I have several bristlenose plecs in my planted tanks with no problems. My LFS convinced me others get to large and are rough, even dining on plants.


----------



## standoyo (Aug 25, 2005)

keep small plecs. gold nuggets are nice but 
large echinorodus may get damaged by it.

in general plecs poop a lot so they are not suitable for white sand tanks.

other thing is that they may uproot some plants that haven't taken root properly.


----------



## trenac (Jul 16, 2004)

I've keep Common, Bristlenose & Clown plecs in planted tanks. Never had a problem with the Common or Clown plec, but did have my Bristlenose munch on a unknown plant.


----------



## jude_uc (Feb 7, 2006)

I have a common plec, and while he never ate any of my plants, he got to be so large, just his passing by would uproot most stem plants and my vals. He got big enough that I got him his own tank. Also, when they get big, they start getting lazy about cleaning the glass.

-Adam


----------



## JanS (Apr 14, 2004)

The Gold nugget should be just fine in your planted tank. They are also omnivores, so they aren't going to look to chow on your plants if the food souce is scarce. Of course with that said, be aware that they aren't going to be the algae eaters many other Plec's are.

I've never had a problem with any sort of Plec in my planted tanks, but some of the bigger ones can be clumsy and uproot some of your plants, so I'd stay with the smaller ones.


----------



## Gumby (Aug 1, 2005)

I always had problems with my bristlenose destroying my larger leaved Echinodorus. And if you want to plant new foreground plants... plecos will tear them right out. I'm not a fan of them because of how clumbsy they are.


----------



## Raul-7 (Feb 4, 2004)

It depends on their dietary habits; some might like to have driftwood once in a while, while others will eat some of the more tastier plants (ie. Daonoi). Be sure to keep in mind most plecos can grow quite large and as everyone suggested are rather clumsy. After all they are ground dwellers and they aren't used to obstacles such as plants in there natural environment; even though you might seem them hanging on glass panes, in reality that behavior usually indicates they are stressed.


----------



## jeff63851 (Feb 23, 2005)

The pleco that I used to have in my planted aquarium was very clumsy. He kept knocking down the driftwood and uprooting the plants.

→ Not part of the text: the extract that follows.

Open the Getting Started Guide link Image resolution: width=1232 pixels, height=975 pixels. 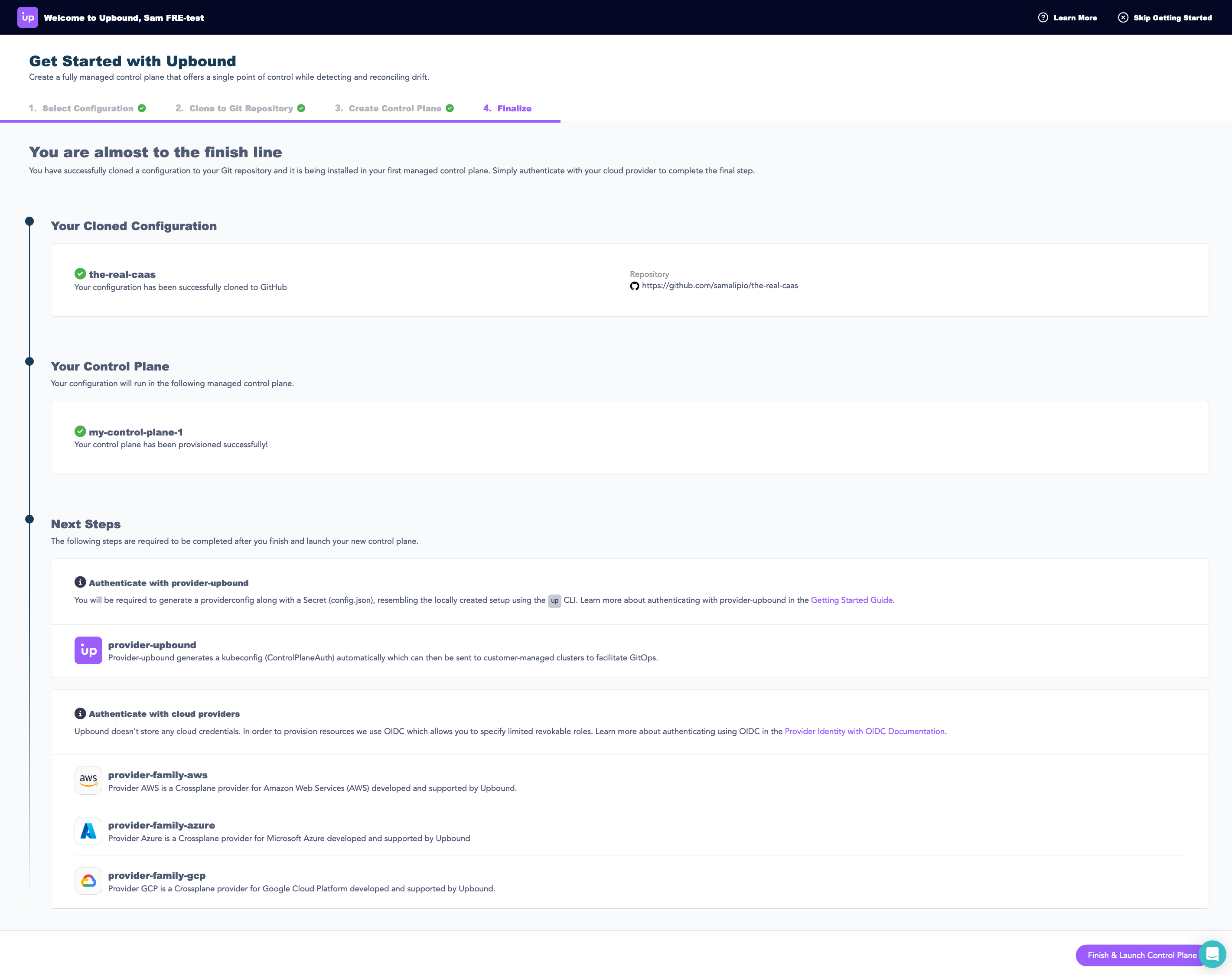pos(851,600)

Before, when it was small, it was pretty useful, he liked to eat the stuff growing on the aquarium glass.

So with common plecos, that smaller ones don't mess with your plants and rocks, but larger ones knock down driftwood and uproot plants. I guess there kind of like us boys...we were good when we were little, but when we grew up to teenagers, we were rebellious and destructive...  

Just my two cents...

-Jeff


----------



## RTR (Oct 28, 2005)

Pleco is such a broad brush as to be meaningless. Sailfins and the big Panaques certainly do not belong in planted tanks anymore than large SA and CA Cichlids do. If nothing else it a matter of scale. You don't put the big swords in nanos, or Jungle val. Same for the suckermouth cats - know what you are getting and you can match the fish and the tank.


----------



## vancat (Nov 5, 2004)

My small plecs scrape the heck (until transparent) out of any sword plant I try to put in there, even though I've got loads of driftwood. They don't bother any other plant. So I've just given up on swords in that tank.


----------